OFFICERS OF THE COURT

Daniel Henry Gottlieb --- January 30, 1997

The question before us is: Should a person who would argue that one plus one is not two, because this argument benefits his client, be an officer of the court?

Mathematics has a peculiar property. A situation can be very murky. Mathematical reasoning may be tried, and suddenly the underlying truth can become so clear and self-evident that one wonders how there could have been confusion in the first place.

Consider France in the Tenth Century. The King was elected by the Nobles and had very little power outside of Paris. Then one of them began having the phrase announced, "King by grace of God". After thirty or forty years of this, no one could remember how it was before. The idea took hold that the King was appointed by God and not by the Nobles. The power of the Kings grew and grew.
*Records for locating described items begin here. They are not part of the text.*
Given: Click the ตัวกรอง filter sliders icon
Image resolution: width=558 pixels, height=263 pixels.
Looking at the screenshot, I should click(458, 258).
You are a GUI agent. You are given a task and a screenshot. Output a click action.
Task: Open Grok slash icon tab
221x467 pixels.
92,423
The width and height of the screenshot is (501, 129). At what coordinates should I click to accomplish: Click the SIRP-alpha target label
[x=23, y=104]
This notion spread throughout Europe and lasted until the Eighteenth Century without serious opposition. But by 1776 a contrary notion had become a self- evident truth: "Governments are instituted among Men, deriving their just powers from the consent of the governed".

How this reversal of political philosophy took place is stirringly told in Morris Kline's "Mathematics in Western Culture". In short, Isaac Newton's four Laws of Mechanics and Gravitation of 1687 led to remarkable successes in understanding the natural world. So in every field of endevour, scholars tried to propound similar laws from which would be derived the essence of the subject. In the case of Political Science, the Axiom was that "All Men are Created Equal and are endowed by their Creator with certain inalienable Rights".
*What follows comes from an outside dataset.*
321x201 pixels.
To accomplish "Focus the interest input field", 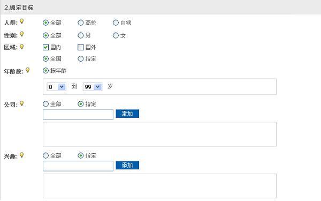I will (78, 166).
Nowadays we see that the legal profession believes that justice is served by advocates who try their best for their clients, even if it means arguing that one plus one is NOT equal to two. This is reaffirmed daily in the public discussion occasioned by the miscarriage of Justice in the O.J. Simpson trial.

Thirty or Forty years ago society regarded Lawyers as officers of the court. They could explain the Law to clients and represent them in justice process. Thus it was against the Law for Lawyers to advertise and seek out clients. And it was against the Law for a Lawyer to have a financial stake in the outcome of a legal suit. And it was unethical to introduce witnesses who the Lawyer knew was lying.

Now in addition to being officers of the Justice system, Lawyers are a profession and are teaching themselves that justice depends upon other maxims then honesty and the search for truth and justice. Those maxims are that the lawyer should above all sublimate his private opinions to advance the cause of his client. How can you have integrity when you argue in public that 1 + 1 is NOT 2 because somebody paid you to?

The legal profession has increased its monopoly on the justice system while abandoning those principles which made the system work. Thus from the Sixtys onward, we started to have contingency fees, and lawyers won the right to search out business instead of having to wait until they were asked to help, and the concept that the lawyer must give his all for the client (instead of trying to merely represent his clients in the process of justice) began to be preached from all the pulpits.

To see these thing are wrong, just apply them to prosecutors.

Should Prosecutors have a financial stake in the outcome of a trial? Should Prosecutors go out and accuse people of crimes without a complaint? Should Prosecutors try to convict somebody they suspect is innocent because somebody paid them to?

Let us try a thought experiment. What would Thomas Jefferson or Abraham Lincoln say about the proposition that a Lawyer should advance his client's cause independent of reason? That he should try to choose juries unequipped to understand evidence and then try to confuse them, all to benefit the cause of the person who pays them? I think they would say, these people should not be officers of the court. If we need people like these, at least separate them from the court the way the barristers in England block the lawyers from becoming officers in the court.